__DATA FOR THIS EXERCISE__:
+ + + +

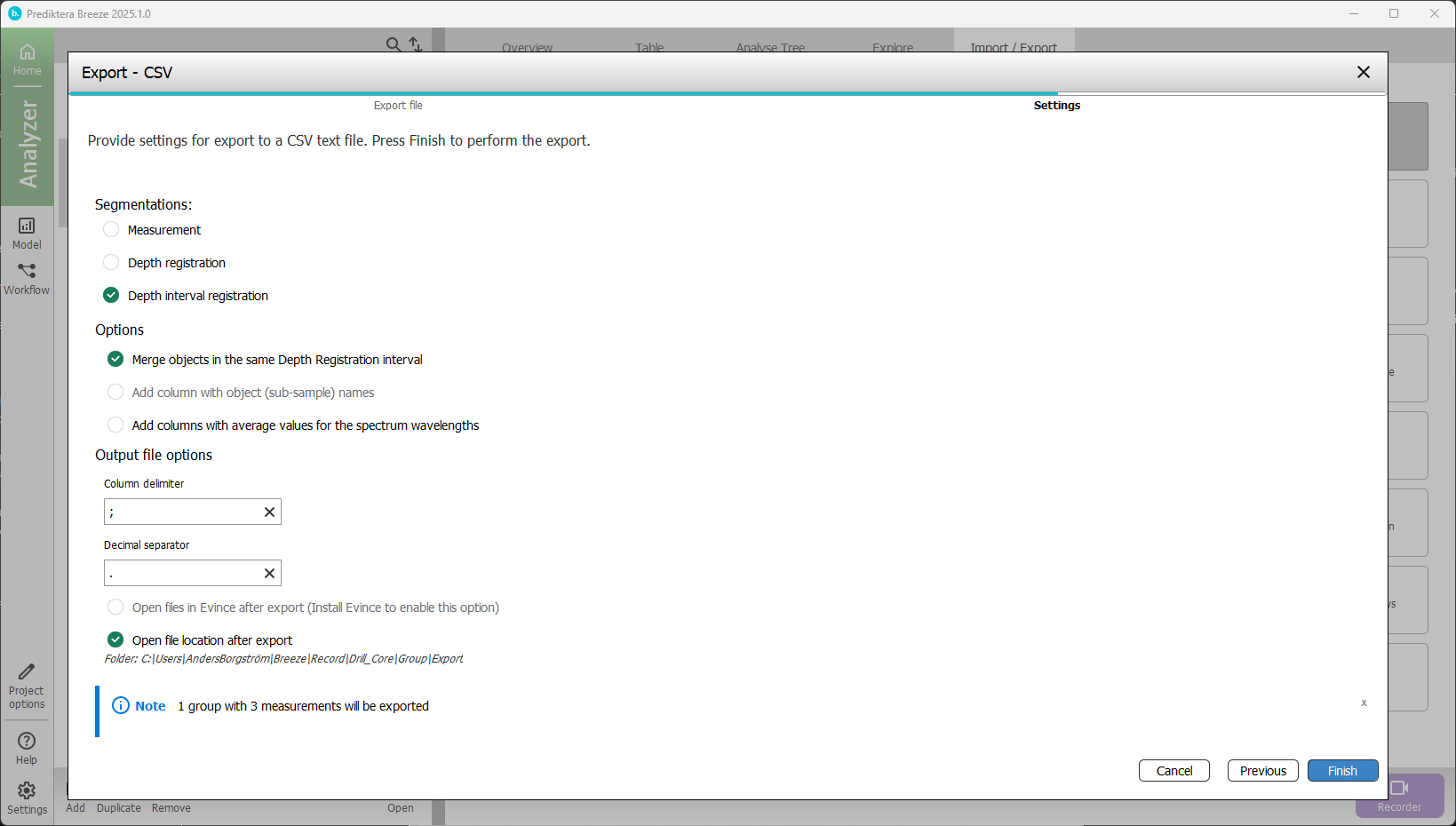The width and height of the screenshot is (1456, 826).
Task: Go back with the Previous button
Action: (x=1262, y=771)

+ + + +

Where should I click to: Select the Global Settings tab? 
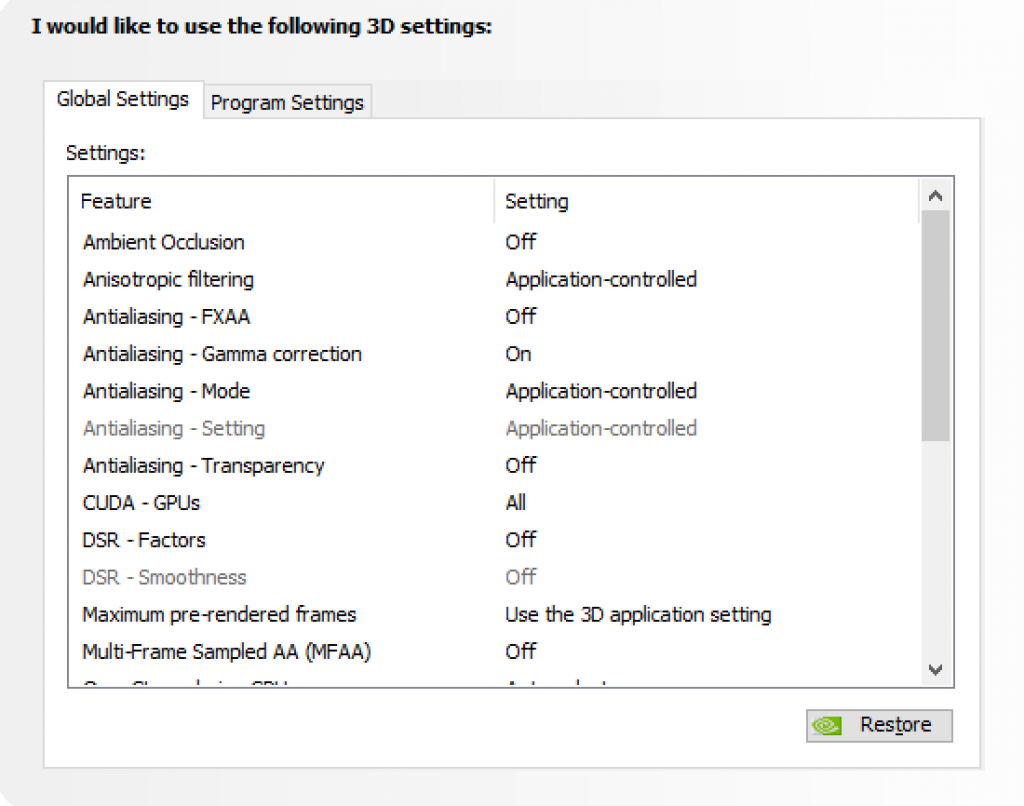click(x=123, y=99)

+ + + +

__TASK TO CARRY OUT__: Copy word for word the lines starting with the one that contains "The width and" and going on through the one that contains "Action: (x=1262, y=771)". Leave the pictures out.

__ANSWER TO THE EXERCISE__:
The width and height of the screenshot is (1456, 826).
Task: Go back with the Previous button
Action: (x=1262, y=771)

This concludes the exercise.